The building materials company AZEK Co. surged by 14.7 percent after revealing plans for an acquisition by James Hardie Industries in a cash-and-stock deal valued at approximately $8.75 billion.
This acquisition marks the second significant deal in the building sector in less than a week, following QXO Inc.'s announcement of its purchase of Beacon Roofing Supply Inc. for about $11 billion.
In the bond market, Treasury yields saw an increase, with the yield on the 10-year Treasury note rising from 4.25 percent to 4.31 percent, indicating a growing interest in fixed income investments.
European and Asian markets presented mixed results amid this backdrop of uncertainty. Notably, Chinese Premier Li Qiang adopted a conciliatory stance during discussions with US Senator Steve Daines, who is a supporter of the Trump administration and the first Congressional member to visit Beijing since Trump's inauguration.
This week in Wall Street will be pivotal, as several economic updates are scheduled. The Conference Board will release its consumer confidence survey for March on Tuesday, with predictions of a slight dip in consumer confidence levels. Furthermore, on Friday, the US government will issue the personal consumption expenditures (PCE) price index for February, a significant indicator of inflation closely monitored by the Federal Reserve.

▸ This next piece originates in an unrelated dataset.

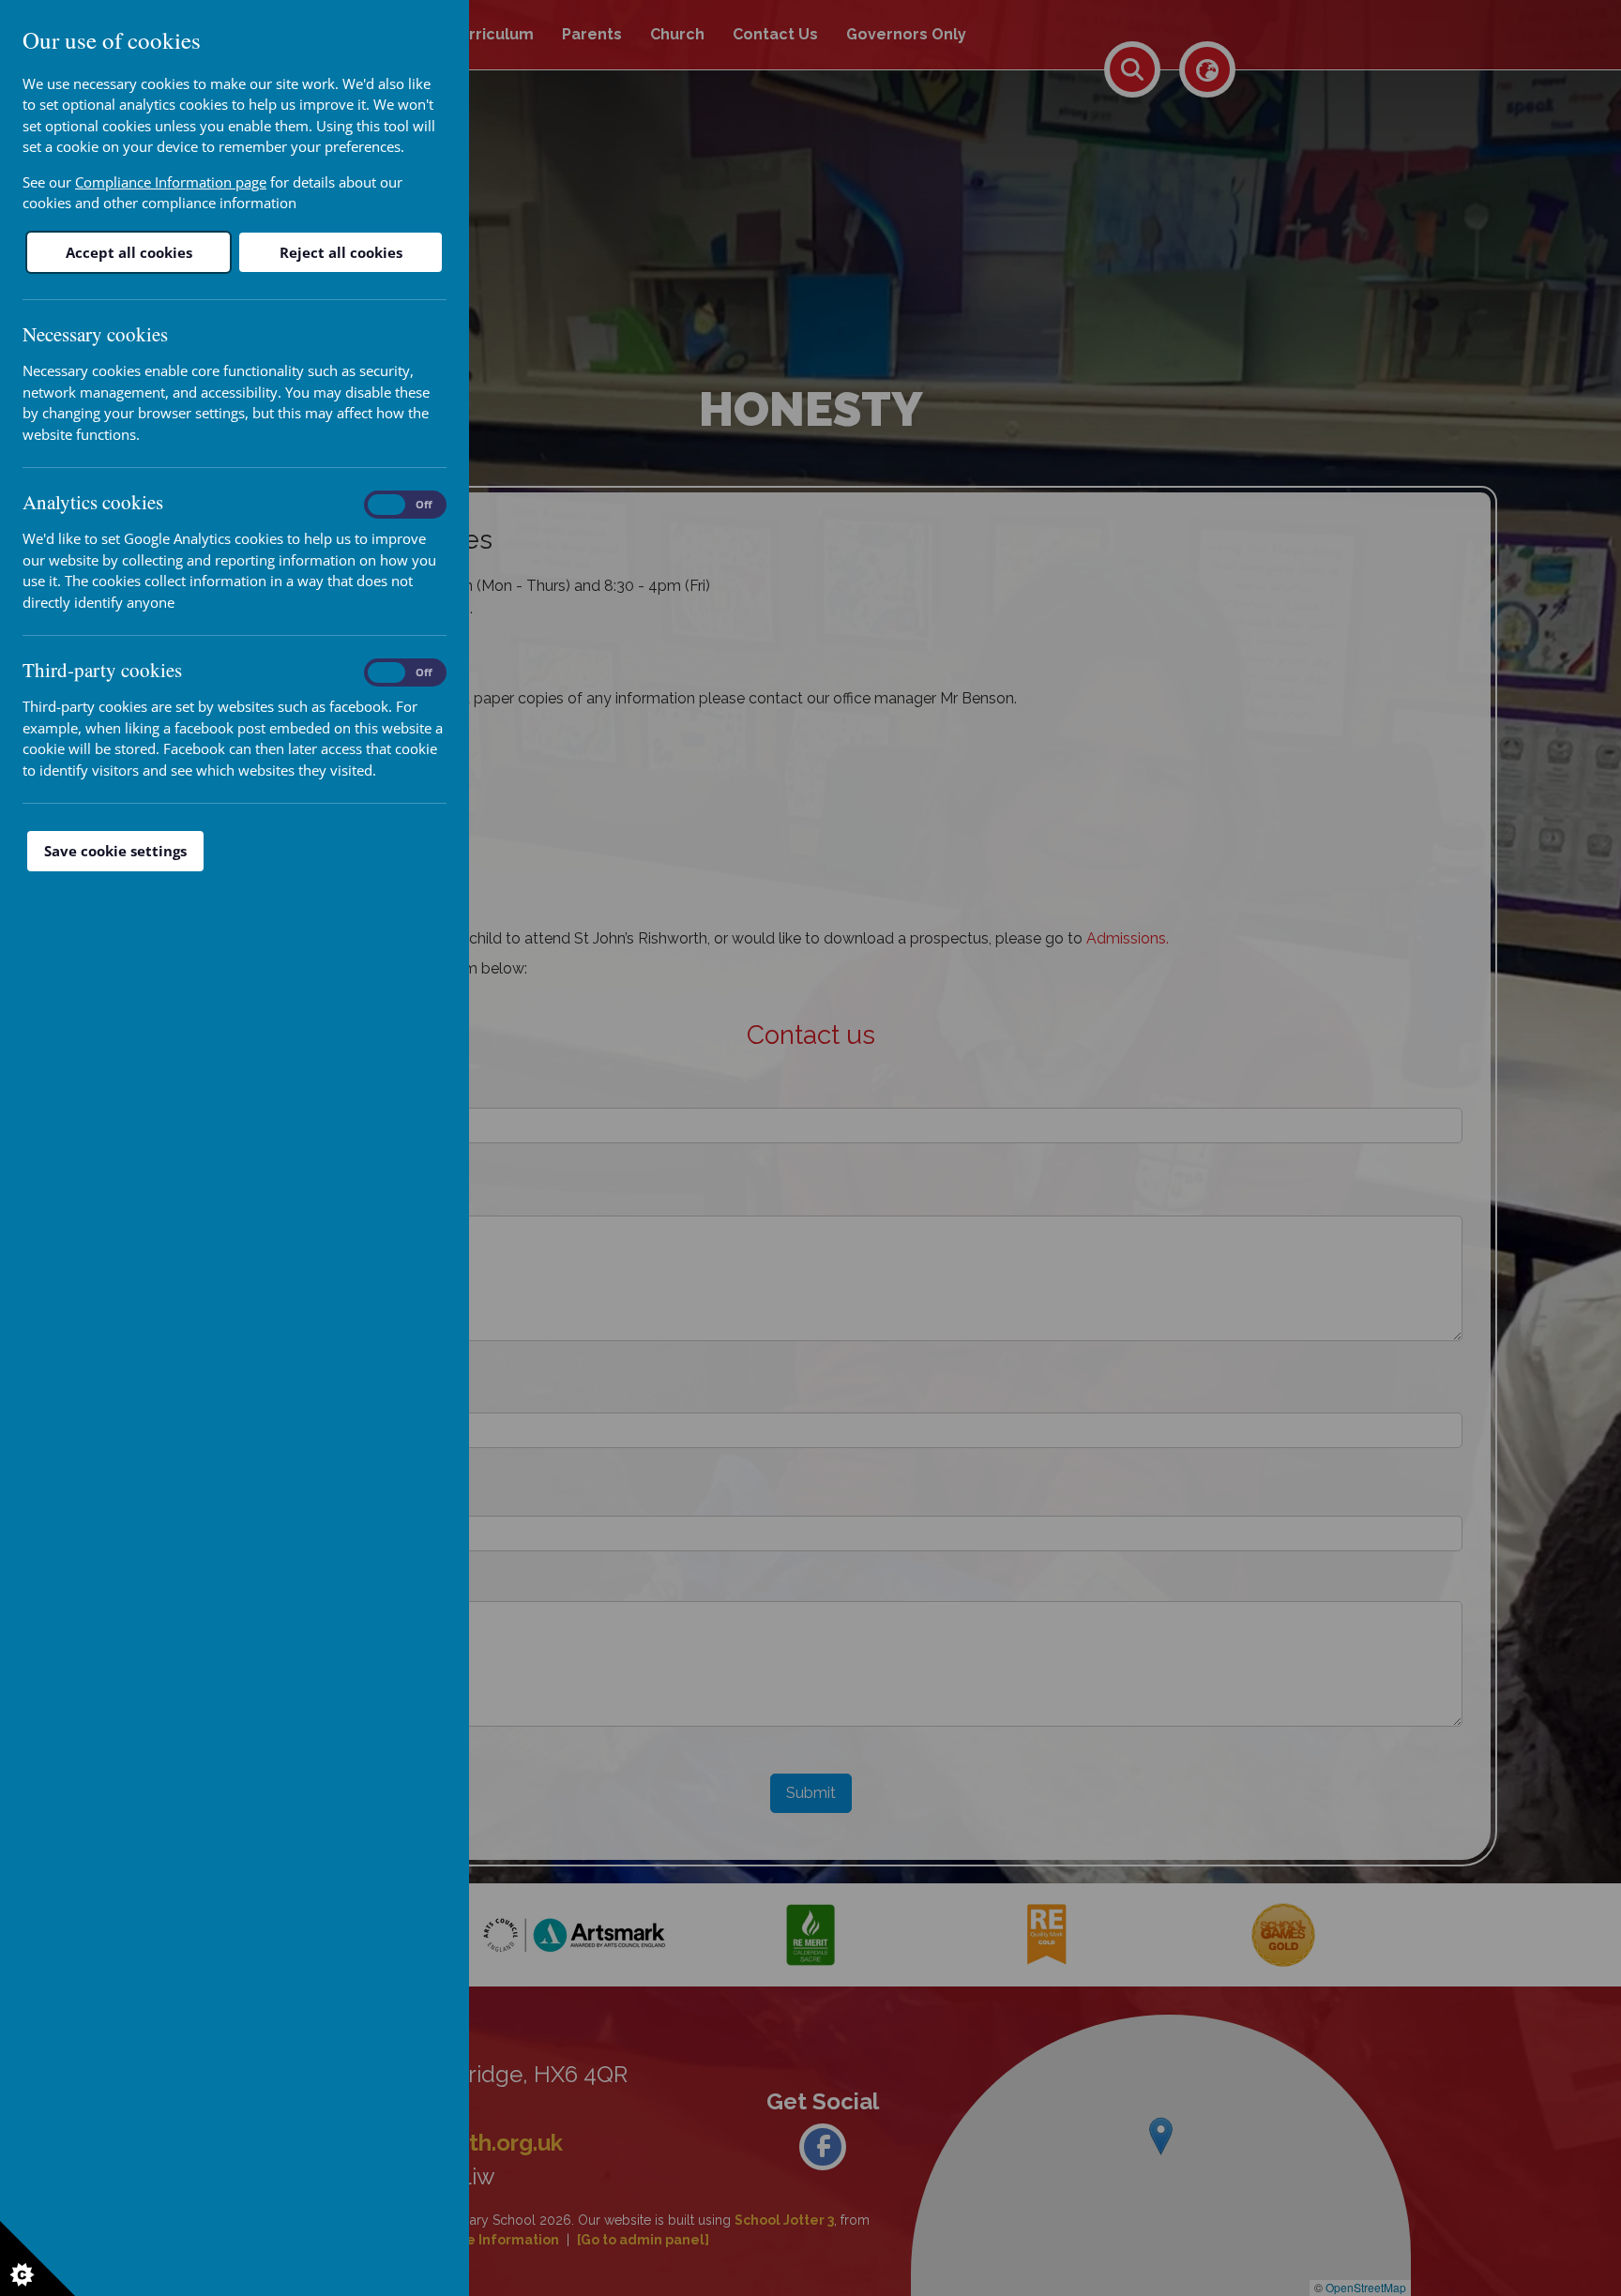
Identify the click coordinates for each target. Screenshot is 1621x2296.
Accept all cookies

With recent reports highlighting a resilient economy, growing consumer caution has emerged alongside persistent inflation, resulting in a more measured approach from the Federal Reserve. Following interest rate cuts at the end of 2024 to combat high inflation, the Fed remains hesitant to make further reductions until the effects on inflation and the broader economy become clearer.
Lower interest rates generally ease borrowing costs and stimulate growth, but they can also contribute to rising inflation, a balancing act that the Fed is currently managing.